> _Consignas_:
1. Según el extracto sobre las plantas, ¿de qué universidades eran los científicos que descubrieron que las plantas usan feromonas para enviarse señales de alerta?
2. Enumera las condiciones con las que, según lo que se dice desde hace mucho en el extracto sobre las plantas, estas crecen mejor.
3. Reproduce el extracto sobre las plantas desde "Aún más: las" hasta "sus enemigos herbívoros.", ambos incluidos.

**** Extracto del documento

Me hizo sonreír mi buen amigo, pero me dejó tan intrigado que comencé a investigar un poco sobre el asunto. Luego de leer algunas cosas, entre ellas el conocido libro «La vida secreta de las plantas», y algunos artículos científicos, me convencí de su gran sabiduría.

Efectivamente, desde hace mucho se dice que las plantas crecen mejor cuando se las trata bien y se las habla, o cuando se les pone música suave. Aunque hay mucho escepticismo respecto a esto, estudios científicos recientes parecen demostrar que las plantas son mucho más sofisticadas de lo que inicialmente admitía la ciencia: son seres sociales capaces de reconocerse entre sí y modificar su comportamiento según la especie con la que interactúan. Experimentos científicos han demostrado, por ejemplo, que ciertas plantas echan más raíces cuando están cerca de congéneres que rodeadas de individuos de otras especies.

Aún más: las plantas pueden comunicarse a la distancia, usando -aparentemente- mensajes químicos. Científicos de las universidades de California y Kyoto descubrieron que las plantas usan feromonas para enviar señales de alerta a otras plantas de la misma especie cuando sufren ataques de insectos, y que incluso se «informan» sobre la presencia de insectos polinizadores. Estos mensajes a distancia permiten a las plantas reforzar sus defensas químicas y defenderse mejor de sus enemigos herbívoros.

La verdad es que los resultados de estos experimentos no me sorprenden. Si el buen trato o carácter afectan tanto a las personas, y a sus animales domésticos, no veo por qué no pueden afectar a las plantas. El buen sabor y los valores nutritivos de las plantas cultivadas de forma orgánica y en ambientes naturales, y de los animales criados en contacto con la naturaleza y disfrutando de condiciones de libertad, no tienen nada que ver con el de las variedades ‘mejoradas’ cultivadas con agroquímicos y animales criados de forma ‘inhumana’, apiñados en granjas y atiborrados con alimentos balanceados y medicamentos. ¿O alguien prefiere el sabor de un pollo de granja al de una gallina regional?

********
**** Datos proporcionados

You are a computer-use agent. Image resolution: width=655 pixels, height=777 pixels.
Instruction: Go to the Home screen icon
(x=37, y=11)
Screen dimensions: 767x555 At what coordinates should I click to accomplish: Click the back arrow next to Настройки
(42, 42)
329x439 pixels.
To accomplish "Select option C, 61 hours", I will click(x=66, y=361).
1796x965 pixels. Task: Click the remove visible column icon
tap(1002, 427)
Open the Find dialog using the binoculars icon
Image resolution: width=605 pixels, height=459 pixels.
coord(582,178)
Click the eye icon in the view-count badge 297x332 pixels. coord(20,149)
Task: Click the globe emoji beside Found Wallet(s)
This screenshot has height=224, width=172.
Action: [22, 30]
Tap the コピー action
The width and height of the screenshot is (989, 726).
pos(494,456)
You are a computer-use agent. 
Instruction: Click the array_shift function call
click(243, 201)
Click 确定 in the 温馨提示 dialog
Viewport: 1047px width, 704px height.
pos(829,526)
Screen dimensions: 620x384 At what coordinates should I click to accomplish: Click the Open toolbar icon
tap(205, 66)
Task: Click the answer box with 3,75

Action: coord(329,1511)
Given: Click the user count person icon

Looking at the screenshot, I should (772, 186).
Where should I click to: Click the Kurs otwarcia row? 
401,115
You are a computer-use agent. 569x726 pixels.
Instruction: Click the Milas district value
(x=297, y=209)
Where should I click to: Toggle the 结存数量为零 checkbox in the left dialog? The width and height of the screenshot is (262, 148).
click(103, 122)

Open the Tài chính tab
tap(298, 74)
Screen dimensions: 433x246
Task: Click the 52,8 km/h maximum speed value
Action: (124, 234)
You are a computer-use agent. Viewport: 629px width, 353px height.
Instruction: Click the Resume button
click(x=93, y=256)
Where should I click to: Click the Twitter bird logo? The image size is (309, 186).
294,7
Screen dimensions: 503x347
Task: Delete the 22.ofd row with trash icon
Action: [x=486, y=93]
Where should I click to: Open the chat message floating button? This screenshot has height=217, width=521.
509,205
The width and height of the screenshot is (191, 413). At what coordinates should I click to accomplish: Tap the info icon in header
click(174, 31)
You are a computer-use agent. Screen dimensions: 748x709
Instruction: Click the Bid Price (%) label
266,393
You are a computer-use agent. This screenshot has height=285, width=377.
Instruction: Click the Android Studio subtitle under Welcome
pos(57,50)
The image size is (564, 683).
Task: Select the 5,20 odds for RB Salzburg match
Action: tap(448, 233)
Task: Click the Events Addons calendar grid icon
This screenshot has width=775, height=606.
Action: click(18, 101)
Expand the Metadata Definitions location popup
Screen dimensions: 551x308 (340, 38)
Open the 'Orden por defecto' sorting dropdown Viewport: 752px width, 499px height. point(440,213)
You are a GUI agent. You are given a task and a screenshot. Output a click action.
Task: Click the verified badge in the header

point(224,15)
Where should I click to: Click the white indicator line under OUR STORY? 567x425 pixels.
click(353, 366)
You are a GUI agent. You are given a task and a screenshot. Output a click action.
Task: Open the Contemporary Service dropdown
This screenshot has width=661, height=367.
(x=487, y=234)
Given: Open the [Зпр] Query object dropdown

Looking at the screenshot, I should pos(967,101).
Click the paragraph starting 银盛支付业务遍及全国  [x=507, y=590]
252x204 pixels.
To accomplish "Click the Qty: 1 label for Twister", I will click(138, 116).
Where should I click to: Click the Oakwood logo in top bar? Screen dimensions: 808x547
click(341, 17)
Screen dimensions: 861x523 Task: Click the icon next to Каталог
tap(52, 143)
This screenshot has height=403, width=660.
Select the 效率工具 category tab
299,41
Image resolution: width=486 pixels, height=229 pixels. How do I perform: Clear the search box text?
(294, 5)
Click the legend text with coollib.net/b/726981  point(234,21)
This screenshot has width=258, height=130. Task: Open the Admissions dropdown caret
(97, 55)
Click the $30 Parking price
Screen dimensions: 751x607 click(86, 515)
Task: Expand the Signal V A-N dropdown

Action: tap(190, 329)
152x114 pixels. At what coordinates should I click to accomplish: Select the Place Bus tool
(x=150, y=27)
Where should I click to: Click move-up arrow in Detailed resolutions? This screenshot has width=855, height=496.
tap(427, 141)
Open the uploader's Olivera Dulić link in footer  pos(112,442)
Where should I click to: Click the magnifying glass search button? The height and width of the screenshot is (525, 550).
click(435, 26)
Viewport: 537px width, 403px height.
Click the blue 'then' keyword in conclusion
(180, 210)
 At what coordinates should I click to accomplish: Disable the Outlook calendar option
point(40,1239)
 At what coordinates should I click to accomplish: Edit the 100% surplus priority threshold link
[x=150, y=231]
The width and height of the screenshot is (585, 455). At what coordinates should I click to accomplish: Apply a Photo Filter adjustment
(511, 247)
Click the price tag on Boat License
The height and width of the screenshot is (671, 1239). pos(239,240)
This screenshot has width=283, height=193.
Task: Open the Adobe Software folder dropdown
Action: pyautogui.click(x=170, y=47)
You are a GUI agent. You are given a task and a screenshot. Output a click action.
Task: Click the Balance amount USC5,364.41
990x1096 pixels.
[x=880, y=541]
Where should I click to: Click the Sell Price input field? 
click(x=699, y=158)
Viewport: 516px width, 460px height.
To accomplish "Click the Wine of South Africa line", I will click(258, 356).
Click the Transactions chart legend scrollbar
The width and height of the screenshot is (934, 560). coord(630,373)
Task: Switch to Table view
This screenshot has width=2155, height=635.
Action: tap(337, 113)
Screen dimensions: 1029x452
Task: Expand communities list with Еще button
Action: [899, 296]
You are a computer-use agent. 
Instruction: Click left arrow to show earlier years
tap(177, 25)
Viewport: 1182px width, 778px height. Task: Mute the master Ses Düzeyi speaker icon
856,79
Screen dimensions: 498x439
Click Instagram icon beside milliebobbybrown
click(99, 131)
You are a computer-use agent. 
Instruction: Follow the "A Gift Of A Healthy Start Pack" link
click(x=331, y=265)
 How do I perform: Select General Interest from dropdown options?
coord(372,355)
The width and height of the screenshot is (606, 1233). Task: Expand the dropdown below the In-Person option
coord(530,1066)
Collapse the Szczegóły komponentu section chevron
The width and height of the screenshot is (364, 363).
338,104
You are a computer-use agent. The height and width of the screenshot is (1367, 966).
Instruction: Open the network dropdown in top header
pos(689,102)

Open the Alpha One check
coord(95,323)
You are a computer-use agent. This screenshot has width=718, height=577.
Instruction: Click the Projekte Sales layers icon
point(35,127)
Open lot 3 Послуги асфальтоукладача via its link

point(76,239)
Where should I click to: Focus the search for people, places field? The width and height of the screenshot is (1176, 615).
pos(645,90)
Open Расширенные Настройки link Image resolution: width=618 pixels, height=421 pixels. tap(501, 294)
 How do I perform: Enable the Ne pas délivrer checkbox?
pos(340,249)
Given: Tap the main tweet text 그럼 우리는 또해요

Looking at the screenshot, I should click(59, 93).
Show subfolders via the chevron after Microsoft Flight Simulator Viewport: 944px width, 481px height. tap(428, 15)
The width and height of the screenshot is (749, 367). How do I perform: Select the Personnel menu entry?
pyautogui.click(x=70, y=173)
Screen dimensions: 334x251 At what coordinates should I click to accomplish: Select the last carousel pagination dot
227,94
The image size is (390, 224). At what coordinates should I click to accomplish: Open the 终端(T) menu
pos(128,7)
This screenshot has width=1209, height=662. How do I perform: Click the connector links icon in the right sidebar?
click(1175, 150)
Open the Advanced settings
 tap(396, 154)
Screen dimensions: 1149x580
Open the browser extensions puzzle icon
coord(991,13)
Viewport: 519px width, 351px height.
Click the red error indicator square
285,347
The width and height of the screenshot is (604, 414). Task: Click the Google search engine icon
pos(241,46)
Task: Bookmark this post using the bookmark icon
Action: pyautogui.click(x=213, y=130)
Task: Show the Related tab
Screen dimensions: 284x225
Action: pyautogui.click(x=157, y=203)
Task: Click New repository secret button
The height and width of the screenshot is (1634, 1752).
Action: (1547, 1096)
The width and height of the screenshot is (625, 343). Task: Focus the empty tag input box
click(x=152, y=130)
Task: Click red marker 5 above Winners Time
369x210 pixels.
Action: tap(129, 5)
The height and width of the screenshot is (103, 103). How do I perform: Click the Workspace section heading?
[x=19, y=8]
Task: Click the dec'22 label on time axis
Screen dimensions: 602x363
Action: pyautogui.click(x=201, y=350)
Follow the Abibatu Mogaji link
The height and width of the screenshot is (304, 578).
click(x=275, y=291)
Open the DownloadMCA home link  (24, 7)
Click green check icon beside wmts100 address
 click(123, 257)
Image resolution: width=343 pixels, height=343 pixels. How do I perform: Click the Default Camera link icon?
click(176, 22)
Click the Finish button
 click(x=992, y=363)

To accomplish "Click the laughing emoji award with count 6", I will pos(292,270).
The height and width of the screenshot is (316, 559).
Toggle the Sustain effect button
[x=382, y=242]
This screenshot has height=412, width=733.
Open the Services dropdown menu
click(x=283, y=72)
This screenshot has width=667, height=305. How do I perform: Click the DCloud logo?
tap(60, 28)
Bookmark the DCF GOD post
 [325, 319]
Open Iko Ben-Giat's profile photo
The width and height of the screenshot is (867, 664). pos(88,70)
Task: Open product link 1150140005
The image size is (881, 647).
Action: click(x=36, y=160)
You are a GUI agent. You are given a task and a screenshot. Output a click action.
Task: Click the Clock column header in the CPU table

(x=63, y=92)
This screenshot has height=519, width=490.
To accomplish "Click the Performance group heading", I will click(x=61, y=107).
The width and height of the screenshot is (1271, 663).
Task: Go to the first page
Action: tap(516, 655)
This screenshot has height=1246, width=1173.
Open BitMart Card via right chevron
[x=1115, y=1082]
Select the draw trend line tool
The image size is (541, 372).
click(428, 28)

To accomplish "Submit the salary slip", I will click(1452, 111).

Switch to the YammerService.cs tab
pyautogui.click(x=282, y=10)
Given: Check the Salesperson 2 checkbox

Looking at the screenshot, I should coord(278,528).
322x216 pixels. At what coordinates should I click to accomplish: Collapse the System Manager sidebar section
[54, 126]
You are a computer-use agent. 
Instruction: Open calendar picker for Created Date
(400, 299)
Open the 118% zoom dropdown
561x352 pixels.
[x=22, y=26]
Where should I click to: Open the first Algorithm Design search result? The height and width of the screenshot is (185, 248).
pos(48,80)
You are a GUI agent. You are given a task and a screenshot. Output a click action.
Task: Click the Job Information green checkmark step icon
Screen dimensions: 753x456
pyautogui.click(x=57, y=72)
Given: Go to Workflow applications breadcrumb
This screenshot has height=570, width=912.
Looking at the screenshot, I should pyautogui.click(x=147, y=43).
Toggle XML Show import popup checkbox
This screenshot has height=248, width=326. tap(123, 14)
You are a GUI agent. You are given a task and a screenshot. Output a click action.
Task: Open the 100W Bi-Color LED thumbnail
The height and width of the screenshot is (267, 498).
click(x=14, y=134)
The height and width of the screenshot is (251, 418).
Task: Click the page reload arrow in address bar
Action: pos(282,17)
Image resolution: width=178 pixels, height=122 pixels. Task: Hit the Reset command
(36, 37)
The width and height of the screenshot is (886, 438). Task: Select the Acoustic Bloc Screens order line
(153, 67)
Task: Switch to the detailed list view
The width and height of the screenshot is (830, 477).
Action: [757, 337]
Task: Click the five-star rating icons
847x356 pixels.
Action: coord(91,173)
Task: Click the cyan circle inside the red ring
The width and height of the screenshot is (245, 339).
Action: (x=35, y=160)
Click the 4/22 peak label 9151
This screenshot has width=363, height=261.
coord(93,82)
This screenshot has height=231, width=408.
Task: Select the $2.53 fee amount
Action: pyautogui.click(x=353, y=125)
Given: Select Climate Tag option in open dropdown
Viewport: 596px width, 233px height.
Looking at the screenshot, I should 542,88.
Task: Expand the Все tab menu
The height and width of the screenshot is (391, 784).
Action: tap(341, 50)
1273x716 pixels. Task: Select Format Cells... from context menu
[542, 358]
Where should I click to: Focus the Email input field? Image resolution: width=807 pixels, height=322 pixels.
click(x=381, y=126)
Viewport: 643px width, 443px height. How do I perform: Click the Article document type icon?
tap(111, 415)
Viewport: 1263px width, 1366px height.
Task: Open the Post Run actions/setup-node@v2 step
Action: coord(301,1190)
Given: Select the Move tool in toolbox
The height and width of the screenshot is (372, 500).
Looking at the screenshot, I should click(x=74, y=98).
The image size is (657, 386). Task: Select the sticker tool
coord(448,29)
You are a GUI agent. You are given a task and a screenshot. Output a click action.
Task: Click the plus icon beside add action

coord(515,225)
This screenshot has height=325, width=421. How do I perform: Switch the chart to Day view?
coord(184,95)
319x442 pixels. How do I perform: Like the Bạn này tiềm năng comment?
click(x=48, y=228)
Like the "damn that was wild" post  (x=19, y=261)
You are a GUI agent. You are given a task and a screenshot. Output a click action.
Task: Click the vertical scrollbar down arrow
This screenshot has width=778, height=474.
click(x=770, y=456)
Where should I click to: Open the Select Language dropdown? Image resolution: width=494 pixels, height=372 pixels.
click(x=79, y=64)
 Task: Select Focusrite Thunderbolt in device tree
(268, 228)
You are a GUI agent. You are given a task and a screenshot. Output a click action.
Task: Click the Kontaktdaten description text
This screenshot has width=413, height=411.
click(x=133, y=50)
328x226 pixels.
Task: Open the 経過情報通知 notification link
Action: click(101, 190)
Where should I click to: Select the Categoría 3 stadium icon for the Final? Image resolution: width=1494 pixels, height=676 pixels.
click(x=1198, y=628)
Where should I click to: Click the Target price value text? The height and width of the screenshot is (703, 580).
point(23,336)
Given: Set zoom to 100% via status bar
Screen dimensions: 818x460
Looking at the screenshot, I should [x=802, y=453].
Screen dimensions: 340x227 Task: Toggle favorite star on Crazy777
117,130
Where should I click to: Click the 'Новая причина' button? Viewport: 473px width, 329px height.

********

> _Respuestas_:
1. De las universidades de California y Kyoto.

2.
- Cuando se las trata bien
- Cuando se las habla
- Cuando se les pone música suave

3.
Aún más: las plantas pueden comunicarse a la distancia, usando -aparentemente- mensajes químicos. Científicos de las universidades de California y Kyoto descubrieron que las plantas usan feromonas para enviar señales de alerta a otras plantas de la misma especie cuando sufren ataques de insectos, y que incluso se «informan» sobre la presencia de insectos polinizadores. Estos mensajes a distancia permiten a las plantas reforzar sus defensas químicas y defenderse mejor de sus enemigos herbívoros.